Une déprime est une période de mauvais temps émotionnel momentanée, qui dure de quelques heures à quelques jours. C’est une réaction normale au stress. Une dépression, quant à elle, est un trouble psychique qui se manifeste sur une longue période ou de manière récurrente. Les personnes souffrant de dépression ont du mal à faire face à la vie quotidienne et ont une résistance au stress limitée ou nulle. On distingue plusieurs degrés de dépression, allant de léger à grave. Les symptômes typiques sont les suivants: 

  • Abattement et apathie
  • Manque d’intérêt, tristesse confinant au vide intérieur
  • Insomnie et manque d’appétit
  • Perte de libido
  • Morosité permanente pouvant aller jusqu’au désespoir
  • Épuisement émotionnel, mental et physique
  • Problèmes de concentration
  • Sentiment de culpabilité et d’inutilité
  • Estime de soi et confiance en soi érodées
  • Pensées suicidaires

Les personnes qui ressentent ces symptômes ou des aspects de ces symptômes pendant plus de trois semaines devraient consulter un psychothérapeute. 

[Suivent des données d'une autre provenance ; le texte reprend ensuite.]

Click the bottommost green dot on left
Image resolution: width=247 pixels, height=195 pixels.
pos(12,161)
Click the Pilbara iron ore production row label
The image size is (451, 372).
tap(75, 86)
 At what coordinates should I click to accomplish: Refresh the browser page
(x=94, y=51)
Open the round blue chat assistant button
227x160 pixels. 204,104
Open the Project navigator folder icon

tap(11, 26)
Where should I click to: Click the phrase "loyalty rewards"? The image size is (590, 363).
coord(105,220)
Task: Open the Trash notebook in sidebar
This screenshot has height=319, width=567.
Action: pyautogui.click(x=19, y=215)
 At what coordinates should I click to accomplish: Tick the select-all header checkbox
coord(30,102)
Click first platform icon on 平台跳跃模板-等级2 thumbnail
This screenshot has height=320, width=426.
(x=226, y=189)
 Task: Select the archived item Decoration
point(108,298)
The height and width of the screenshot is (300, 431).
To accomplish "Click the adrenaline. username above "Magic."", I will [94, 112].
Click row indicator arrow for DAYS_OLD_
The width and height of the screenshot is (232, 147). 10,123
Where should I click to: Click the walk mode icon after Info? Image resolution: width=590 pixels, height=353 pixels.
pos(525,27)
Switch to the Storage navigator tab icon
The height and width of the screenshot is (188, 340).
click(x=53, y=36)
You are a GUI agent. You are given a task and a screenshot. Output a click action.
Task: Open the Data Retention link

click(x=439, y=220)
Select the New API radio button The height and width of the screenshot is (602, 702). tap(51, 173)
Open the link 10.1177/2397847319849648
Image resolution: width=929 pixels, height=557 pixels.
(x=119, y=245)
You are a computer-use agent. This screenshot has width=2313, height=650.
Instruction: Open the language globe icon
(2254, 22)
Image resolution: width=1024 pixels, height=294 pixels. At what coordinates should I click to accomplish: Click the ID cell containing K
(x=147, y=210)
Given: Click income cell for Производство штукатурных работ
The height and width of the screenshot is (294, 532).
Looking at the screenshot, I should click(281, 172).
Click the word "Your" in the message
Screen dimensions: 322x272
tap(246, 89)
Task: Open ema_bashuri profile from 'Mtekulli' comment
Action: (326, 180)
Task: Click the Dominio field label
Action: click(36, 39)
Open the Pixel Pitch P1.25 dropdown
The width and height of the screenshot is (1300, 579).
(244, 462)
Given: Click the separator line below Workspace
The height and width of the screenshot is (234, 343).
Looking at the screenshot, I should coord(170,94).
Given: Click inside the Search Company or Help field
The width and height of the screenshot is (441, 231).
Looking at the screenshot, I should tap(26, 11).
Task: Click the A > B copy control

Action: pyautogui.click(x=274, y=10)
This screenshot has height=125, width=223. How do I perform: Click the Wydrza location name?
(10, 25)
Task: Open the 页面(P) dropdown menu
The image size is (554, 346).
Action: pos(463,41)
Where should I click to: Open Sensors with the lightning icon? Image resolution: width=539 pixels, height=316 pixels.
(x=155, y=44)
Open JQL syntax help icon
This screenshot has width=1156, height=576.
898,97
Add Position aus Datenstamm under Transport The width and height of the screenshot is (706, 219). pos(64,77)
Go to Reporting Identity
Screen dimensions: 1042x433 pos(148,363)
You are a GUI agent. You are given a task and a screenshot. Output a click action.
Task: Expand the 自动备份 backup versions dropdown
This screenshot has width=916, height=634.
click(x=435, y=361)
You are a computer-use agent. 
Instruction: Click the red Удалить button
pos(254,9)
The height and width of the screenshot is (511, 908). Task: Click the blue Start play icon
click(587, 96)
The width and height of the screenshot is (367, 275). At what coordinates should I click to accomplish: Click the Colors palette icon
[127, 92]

Liliana Paolazzi a étudié la psychologie et est responsable du service spécialisé de conseil chez Pro Mente Sana. Pro Mente Sana est une organisation indépendante de santé psychique en Suisse. Elle conseille les malades, leurs proches et les professionnels pour toutes les questions psychosociales et juridiques concernant la maladie psychique et la santé. promentesana.ch

Anna Katharina Beer-Heuberger (M.Sc.) est psychologue spécialiste en psychothérapie (FSP) et psychothérapeute reconnue au niveau fédéral. Dans son cabinet de Zurich, elle conseille principalement des individuels et des couples. Elle est notamment spécialisée dans la dépression, le burn-out et les troubles de l’adaptation.